* [Data listing]
Start of Block
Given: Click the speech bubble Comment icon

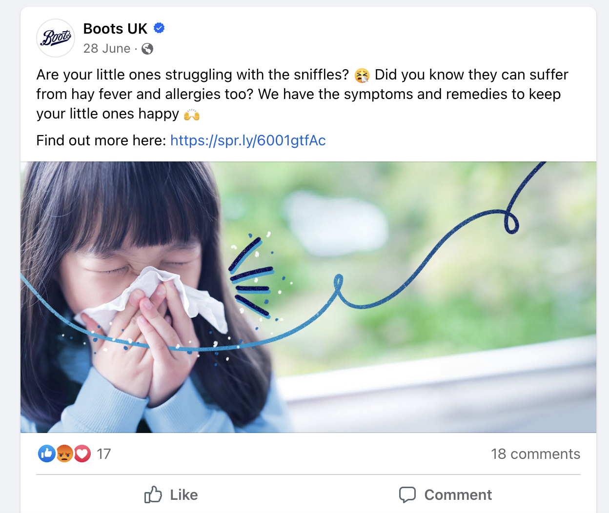Looking at the screenshot, I should point(407,494).
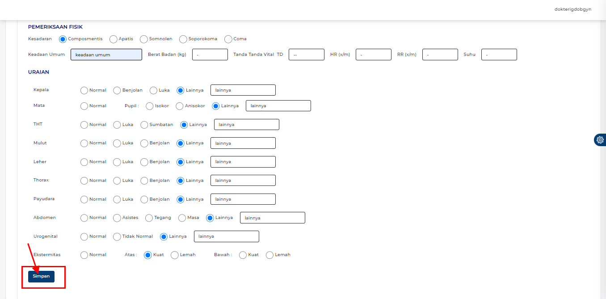606x299 pixels.
Task: Click the Berat Badan input field
Action: 210,54
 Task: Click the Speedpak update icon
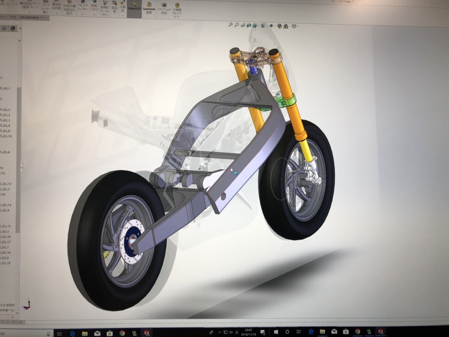click(x=149, y=8)
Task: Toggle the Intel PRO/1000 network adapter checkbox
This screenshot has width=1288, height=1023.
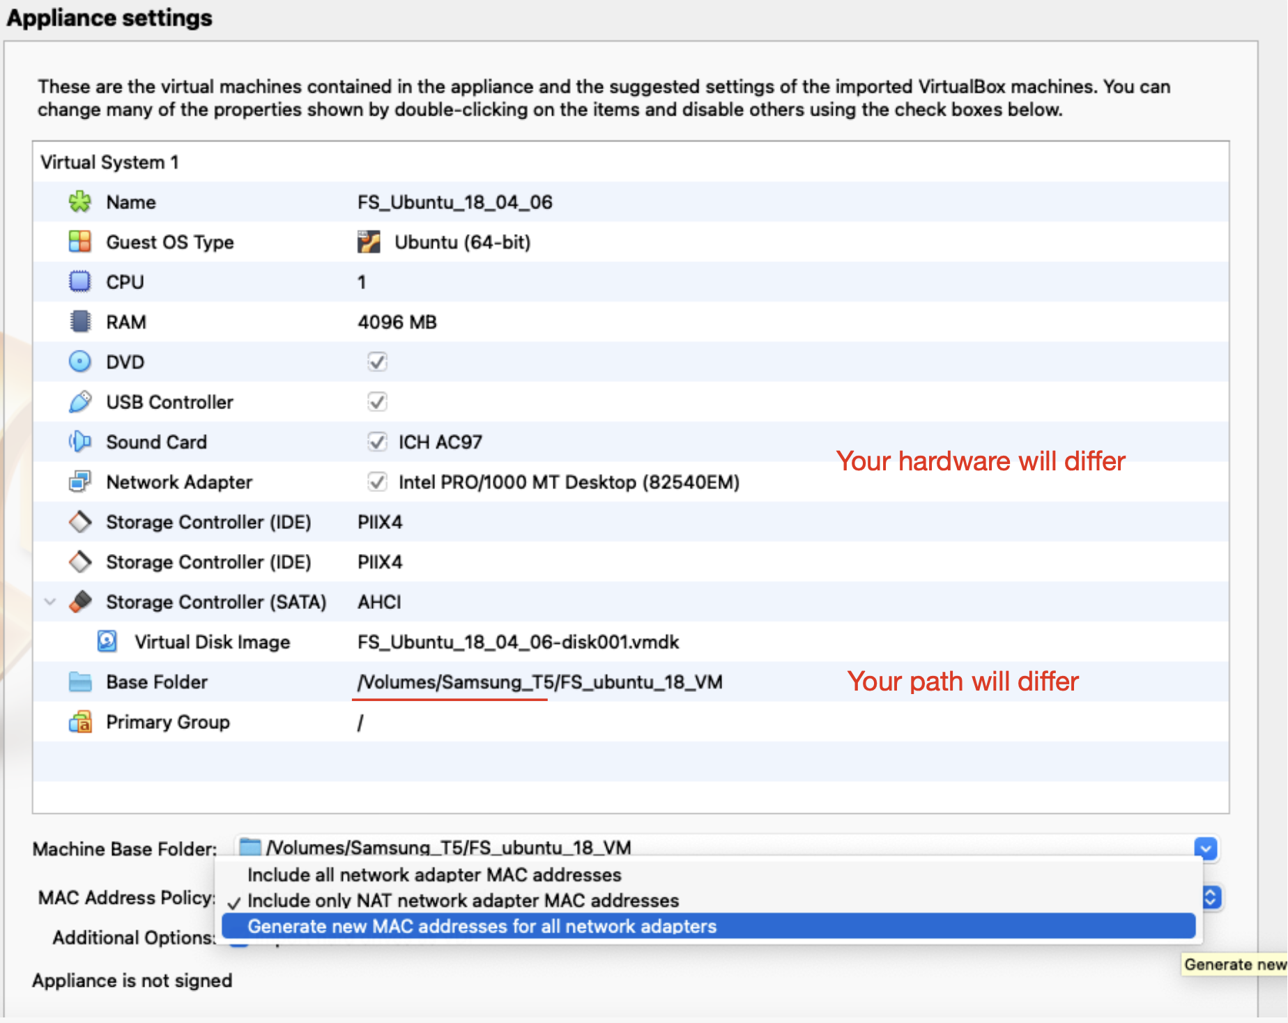Action: tap(377, 482)
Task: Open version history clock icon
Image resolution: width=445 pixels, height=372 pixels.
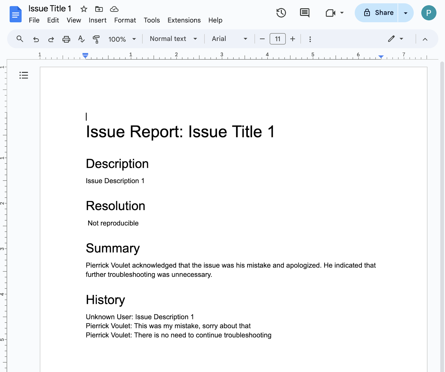Action: click(281, 13)
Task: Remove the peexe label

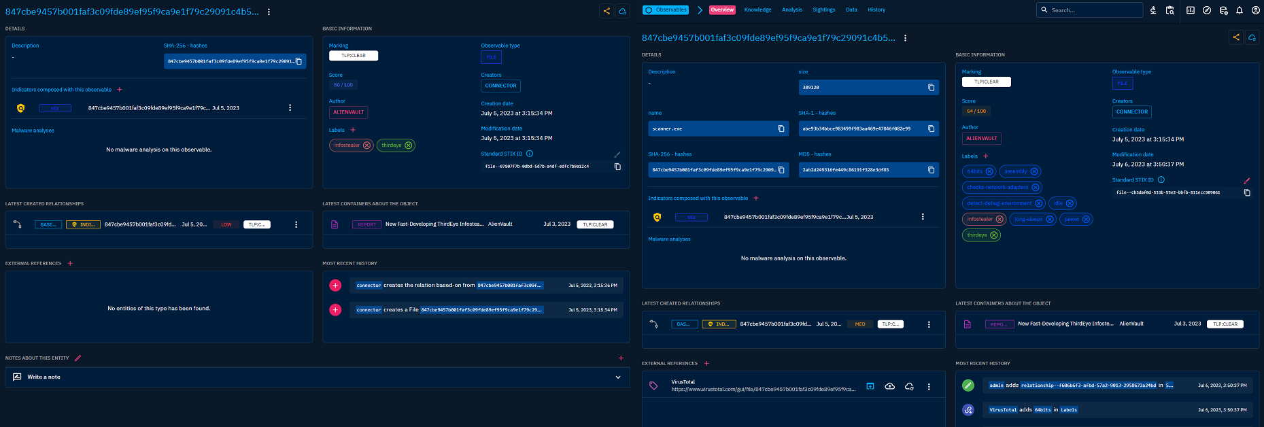Action: pos(1086,219)
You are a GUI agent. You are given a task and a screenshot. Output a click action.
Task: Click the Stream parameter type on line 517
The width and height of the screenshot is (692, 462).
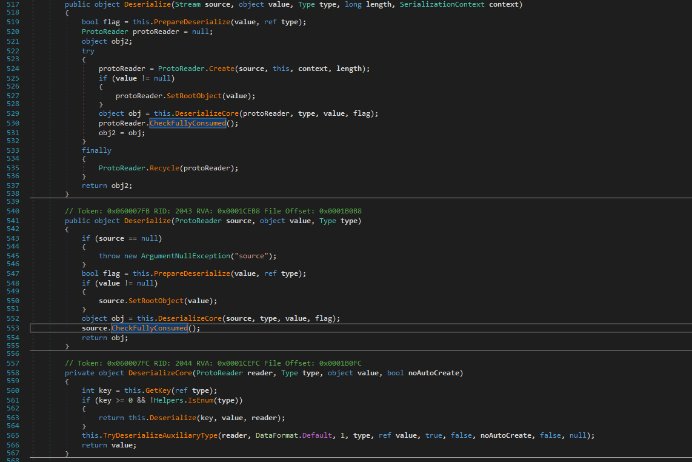(x=188, y=4)
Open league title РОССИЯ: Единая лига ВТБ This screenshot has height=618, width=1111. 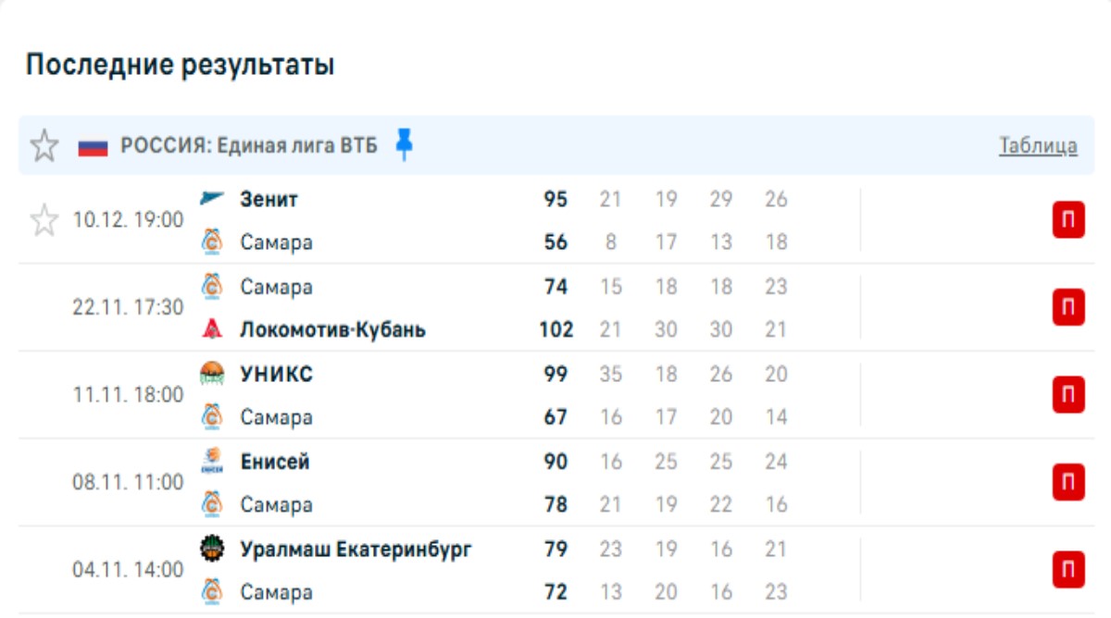click(x=249, y=146)
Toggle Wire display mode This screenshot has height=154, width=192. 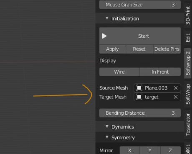(x=119, y=72)
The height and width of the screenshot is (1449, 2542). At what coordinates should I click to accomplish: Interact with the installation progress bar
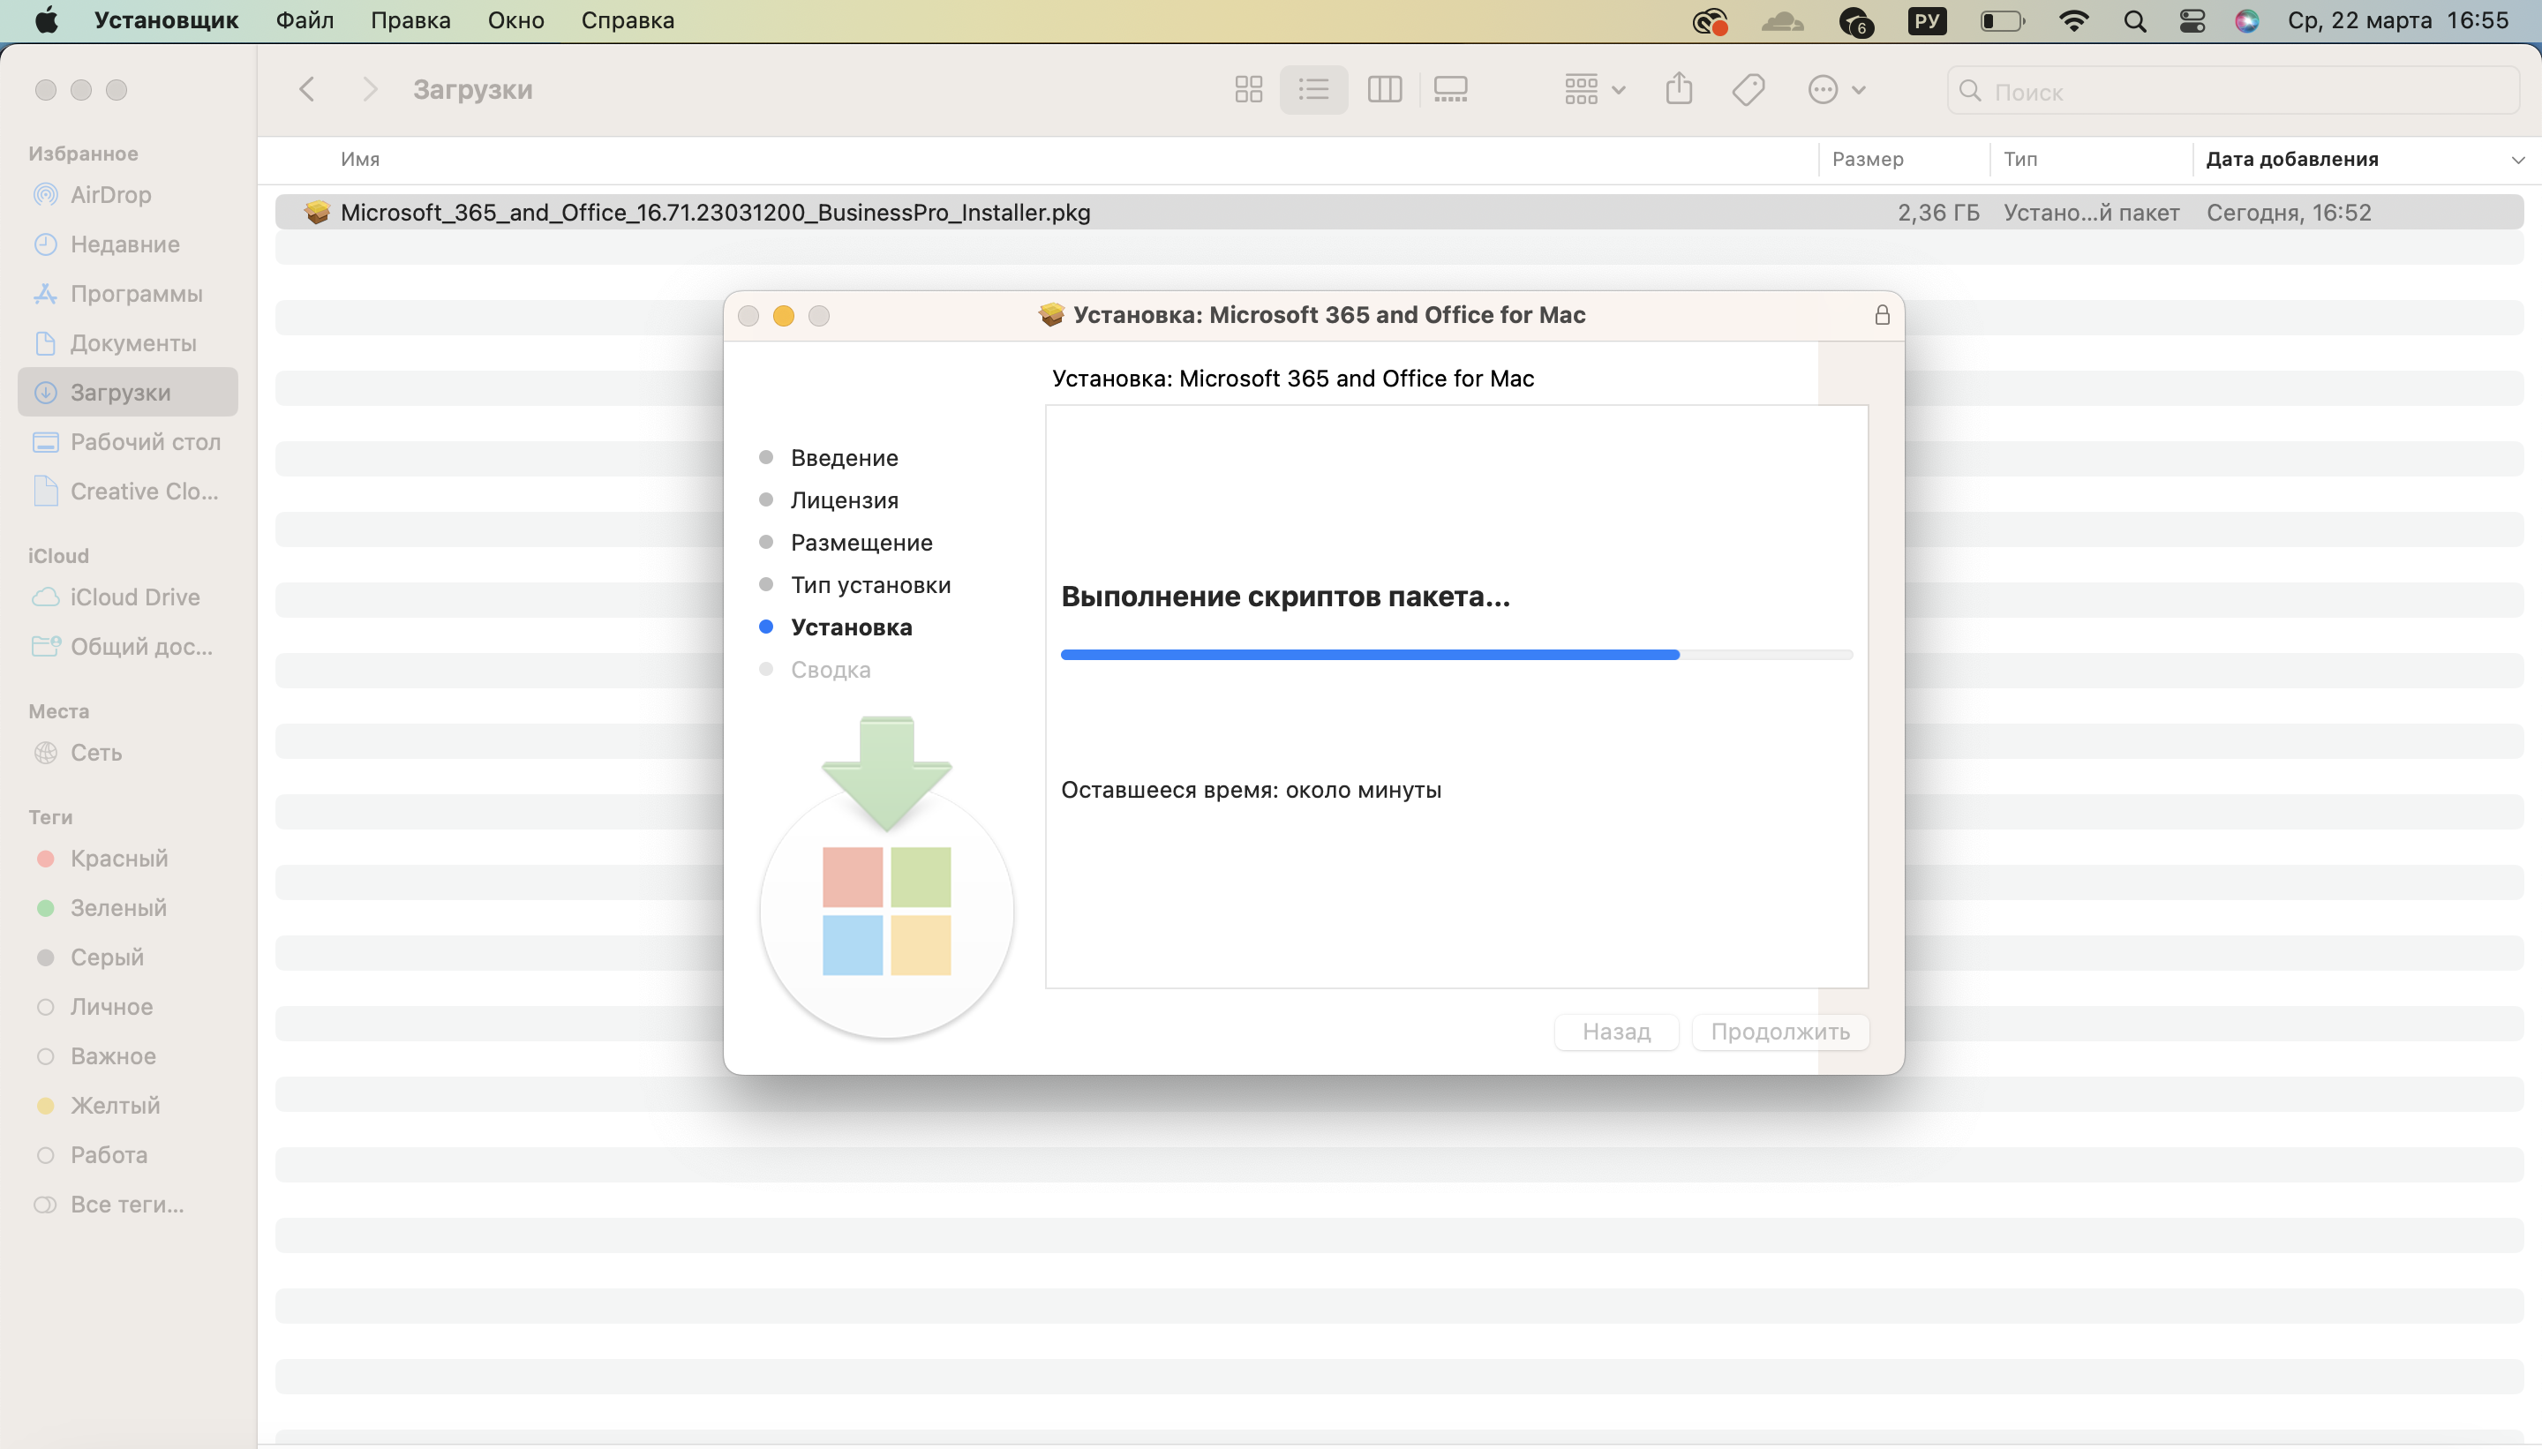pyautogui.click(x=1456, y=655)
End of Block
* [Problem description] Copy only the part of the records that runs from the first line to the line with "Task: Open version history clock icon", ends included, leaving pictures out.

* [Result of the task]
Given: Click the speech bubble Comment icon

Looking at the screenshot, I should point(407,494).
606x299 pixels.
Task: Click the Berat Badan input field
Action: 210,54
 Task: Click the Speedpak update icon
click(x=149, y=8)
Task: Toggle the Intel PRO/1000 network adapter checkbox
This screenshot has width=1288, height=1023.
Action: tap(377, 482)
Task: Open version history clock icon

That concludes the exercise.